Year - End Financial Planning Checklist

December 3, 2025

Year-End Financial Planning Checklist for 2025

year end financial planning checklist


The year will soon come to a close and there are a number of items to make sure you address before December 31st


Retirement Plan Contributions

Check your paystub or retirement plan online to make sure you are on track to maximize your employer retirement plan contributions. The deadline of these contributions is December 31st. The maximum amount you can contribute to a 401k or 403b is $23,500. Those 50 and older can contribute an additional $7,500. Those between ages 60-63 can contribute an additional $11,250.


  • Planning opportunity: beginning in 2026, all employer retirement plan catch up contributions are required to be made as Roth contributions which are after-tax. Consider maximizing your 2025 catch up contributions while they are still pre-tax.

 

You have until April 15th of 2026 to maximize IRA and Roth IRA contributions. The maximum amounts are $7,000 (or $8,000 if you’re 50 or older) or the amount of your earned income if less than $7,000. Determine if IRA contributions should be deductible or non-deductible and consider Roth IRA contributions instead of traditional IRA contribution if you are eligible.

 

If you are not eligible to make IRA contributions because your income exceeds the thresholds, consider back-door Roth IRA contributions.

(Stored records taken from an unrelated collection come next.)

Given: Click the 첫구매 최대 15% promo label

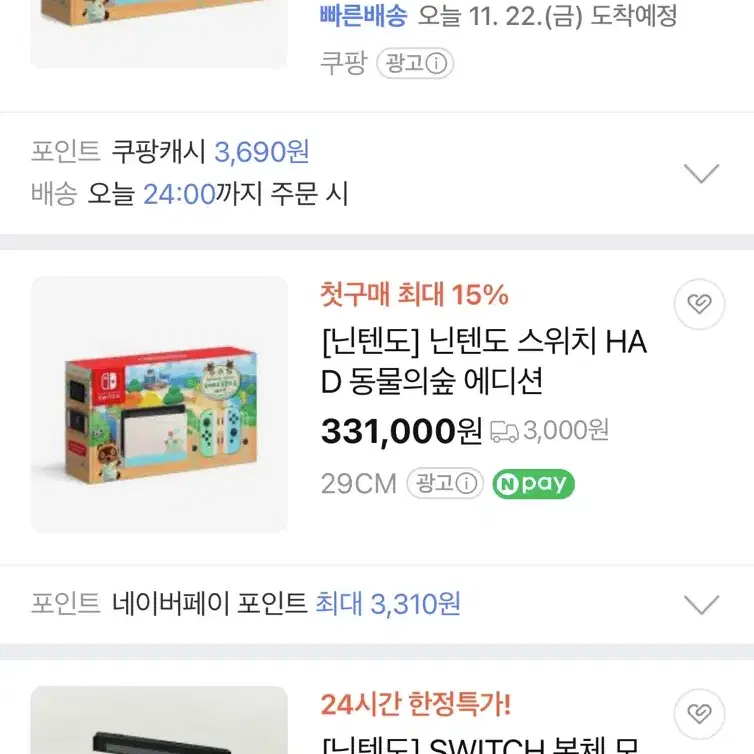Looking at the screenshot, I should point(415,294).
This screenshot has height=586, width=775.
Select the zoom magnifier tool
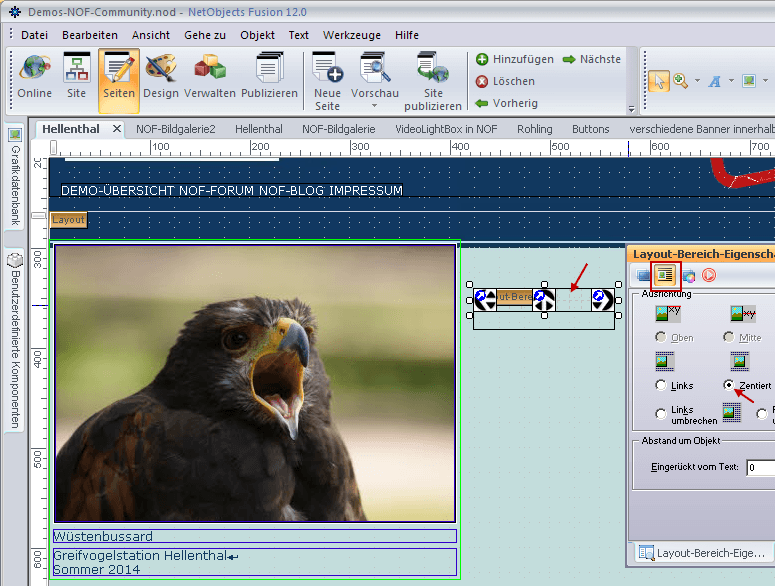click(680, 81)
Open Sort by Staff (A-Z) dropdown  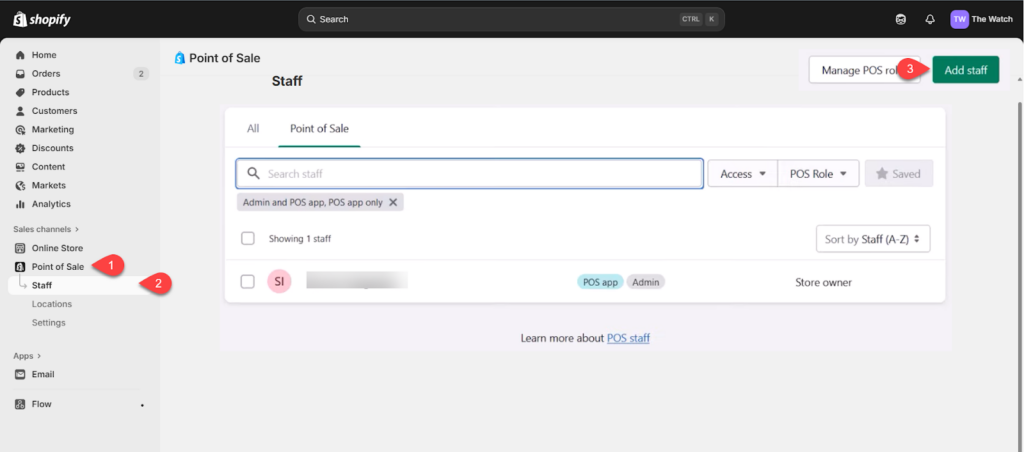[873, 239]
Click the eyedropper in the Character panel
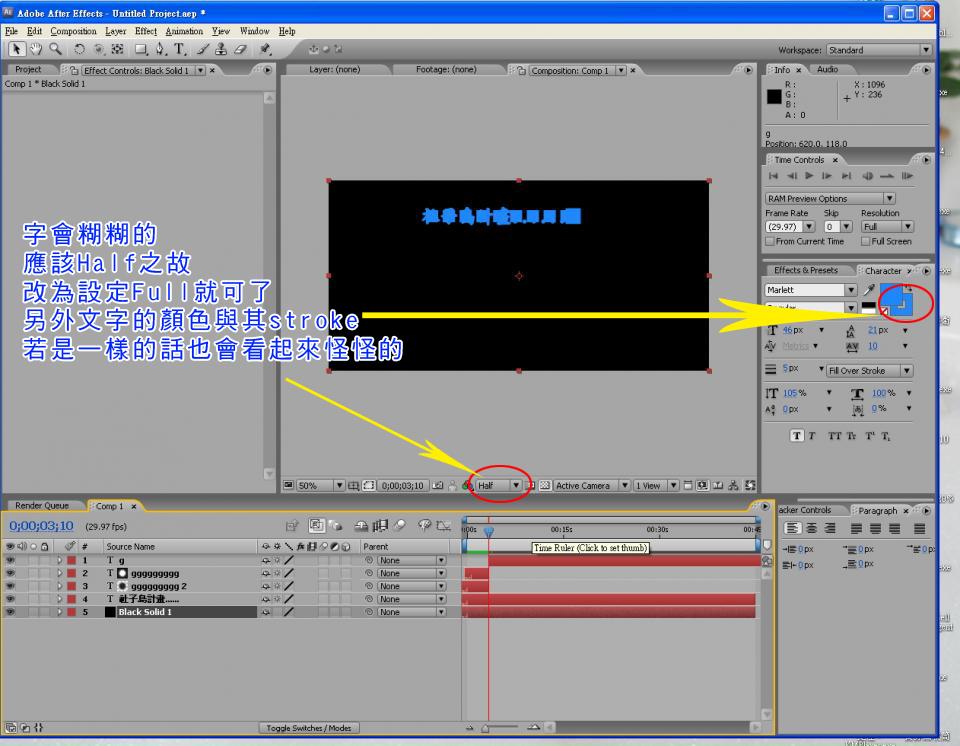The height and width of the screenshot is (746, 960). tap(868, 289)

You can make a back door IRA contribution by contributing to your traditional IRA as a non-deductible contribution and then converting the contribution to Roth. The converted amount is treated as taxable income and may affect your tax bracket. Federal, state, and local taxes may apply. If you’re required to take a minimum distribution in the year of conversion, it must be completed before converting.  

 

Required Minimum Distributions (RMDs)

If you are required to take RMDs from your own retirement plan or an inherited retirement plan, make sure these are completed by the end of the year to avoid IRS penalties.

 

Roth Conversions

Consider converting a portion of your IRA to Roth before the end of the year deadline. Unlike Roth IRA contributions, conversion from an IRA to Roth must be completed by December 31st to be reported on your 2025 income taxes.


  • Planning Opportunity: deciding when to convert often depends on whether your tax rate will be higher now or in the future. If you believe your tax rate is lower now than it'll be when you start taking withdrawals, a conversion may be beneficial. You'll pay conversion income taxes now while you're in a lower tax bracket, and you'll enjoy tax-free Roth IRA withdrawals later when the higher tax bracket won't matter.

 

Charitable Contributions

If you are charitably inclined and give to charity, consider giving appreciated investments or, if you are over age 70 ½, you are eligible to give to charity from your IRA. Even though the RMD age is 73 for this year, you can give from your IRA if you are over age 70 ½, up to $100,000.

 

Tax Loss Harvesting

Check your non-retirement accounts for any tax losses you can harvest. If you own an investment in a non-retirement account that is currently at a loss, consider selling and buying back in 31 days to avoid the wash sale rule.

 

529 Plan Contributions

If you have a college savings plan for a child, grandchild or friend, make sure you complete your contribution before the end of the year to qualify for a state income tax deduction (if applicable in your state).

 

FAQs (Frequently Asked Questions)


Should I make traditional retirement plan contributions Roth contributions?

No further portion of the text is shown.